Jim: The manager needs to begin the process with a face-to-face interaction. I know people don’t like to hear that because it means that a lot of people will have to get on airplanes and go to one place at the same time. But, it’s our experience and what we know from our research, that if you don’t start that team interaction off with intense face-to-face interaction, you’re going to have a lot of problems later on down the line in terms of communication, misunderstanding of goals and handoffs.

The second point to that is that folks are well-advised in that face-to-face interaction to go through some sort of process where they can begin to appreciate the relative approaches to everyone on the team. There are several ways to do that -- Meyers-Briggs, Strengthfinders, etc., but some process to get an idea of who Sally or Joe really is before they get out there and try to deal with things over the Internet or telephone.

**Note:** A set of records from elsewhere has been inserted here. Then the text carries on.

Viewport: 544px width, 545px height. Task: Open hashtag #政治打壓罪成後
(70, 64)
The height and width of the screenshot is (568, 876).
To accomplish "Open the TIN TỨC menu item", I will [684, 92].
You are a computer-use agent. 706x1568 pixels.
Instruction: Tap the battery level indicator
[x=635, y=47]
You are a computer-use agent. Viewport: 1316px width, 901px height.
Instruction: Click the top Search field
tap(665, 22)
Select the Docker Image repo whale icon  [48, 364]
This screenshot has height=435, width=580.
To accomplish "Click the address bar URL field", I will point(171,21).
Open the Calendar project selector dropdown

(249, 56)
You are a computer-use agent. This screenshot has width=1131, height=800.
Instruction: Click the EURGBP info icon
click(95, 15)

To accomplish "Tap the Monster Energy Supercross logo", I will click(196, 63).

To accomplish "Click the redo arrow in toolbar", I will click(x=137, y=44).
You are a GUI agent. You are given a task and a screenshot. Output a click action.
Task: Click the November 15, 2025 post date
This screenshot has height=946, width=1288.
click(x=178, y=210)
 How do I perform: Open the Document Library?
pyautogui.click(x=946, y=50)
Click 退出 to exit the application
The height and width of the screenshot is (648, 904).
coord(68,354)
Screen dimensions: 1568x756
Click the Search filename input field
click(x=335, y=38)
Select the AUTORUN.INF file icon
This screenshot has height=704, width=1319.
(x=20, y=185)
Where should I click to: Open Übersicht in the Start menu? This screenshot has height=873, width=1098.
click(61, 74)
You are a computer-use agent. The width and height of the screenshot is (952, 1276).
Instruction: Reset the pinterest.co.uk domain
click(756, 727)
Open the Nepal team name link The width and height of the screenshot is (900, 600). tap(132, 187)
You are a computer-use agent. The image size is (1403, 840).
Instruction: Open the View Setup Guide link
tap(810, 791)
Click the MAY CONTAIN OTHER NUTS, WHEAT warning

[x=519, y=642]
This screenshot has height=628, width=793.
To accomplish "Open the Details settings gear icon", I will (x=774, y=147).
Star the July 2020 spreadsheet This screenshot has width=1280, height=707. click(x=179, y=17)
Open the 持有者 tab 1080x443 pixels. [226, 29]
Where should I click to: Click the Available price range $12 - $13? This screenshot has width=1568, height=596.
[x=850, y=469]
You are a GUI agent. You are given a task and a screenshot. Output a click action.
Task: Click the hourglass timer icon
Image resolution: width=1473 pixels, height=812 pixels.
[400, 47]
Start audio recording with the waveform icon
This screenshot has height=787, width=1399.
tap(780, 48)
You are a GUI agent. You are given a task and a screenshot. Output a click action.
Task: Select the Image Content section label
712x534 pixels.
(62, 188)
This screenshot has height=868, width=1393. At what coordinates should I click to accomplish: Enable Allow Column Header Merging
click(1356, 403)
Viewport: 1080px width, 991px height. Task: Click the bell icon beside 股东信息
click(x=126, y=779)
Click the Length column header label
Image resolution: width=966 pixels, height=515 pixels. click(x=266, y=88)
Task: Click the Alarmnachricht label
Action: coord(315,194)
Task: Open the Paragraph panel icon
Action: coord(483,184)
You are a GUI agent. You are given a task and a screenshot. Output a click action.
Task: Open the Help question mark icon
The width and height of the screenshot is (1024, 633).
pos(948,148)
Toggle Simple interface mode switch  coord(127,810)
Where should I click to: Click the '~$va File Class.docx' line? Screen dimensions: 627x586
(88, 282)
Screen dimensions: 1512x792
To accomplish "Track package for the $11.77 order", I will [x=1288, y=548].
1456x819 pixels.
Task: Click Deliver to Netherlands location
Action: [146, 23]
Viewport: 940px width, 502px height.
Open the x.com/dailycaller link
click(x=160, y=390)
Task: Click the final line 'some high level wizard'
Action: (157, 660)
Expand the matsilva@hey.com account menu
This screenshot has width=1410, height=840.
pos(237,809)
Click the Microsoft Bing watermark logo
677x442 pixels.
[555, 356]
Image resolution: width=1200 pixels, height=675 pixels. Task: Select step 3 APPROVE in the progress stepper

Charlie: There are a couple of key points in a project team when meeting face-to-face is important. It’s not just for getting to know Joe and Sally, it’s also for the depth of conversation and the breadth of meaning. The kickoff is certainly one of those points.

There’s also a key design point later on in a project where it might be worth bringing the team back together. Recognize the need that people have to socialize. When you’re having group conference calls, a team leader should be willing to spend a few minutes up front, say checking in with people, asking "what’s happening in your life?" It’s not really task-oriented relative to what you’re trying to accomplish, but it connects us with each other, gives each other a sense of context. The evidence we have is that colocated teams (people all on the same team on the same campus) meet face-to-face just slightly more often than teams that are spread all over the world. It’s surprising.

Jim: One of our advisors is a professor at Santa Clara University named Terri Griffith, and she’s done quite a bit of research on what she calls the value of presence (of being in the same room together). Her research suggests that colocated teams meet as a full team, face-to-face, something like 17-20% of the time -- whereas distributed teams meet face-to-face over an extended period of time an average of about 12% of the time. It’s a bit of a myth that people who are colocated meet as a team significantly more often.

I will be sharing more from my conversation with Jim and Charlie in upcoming blog entries.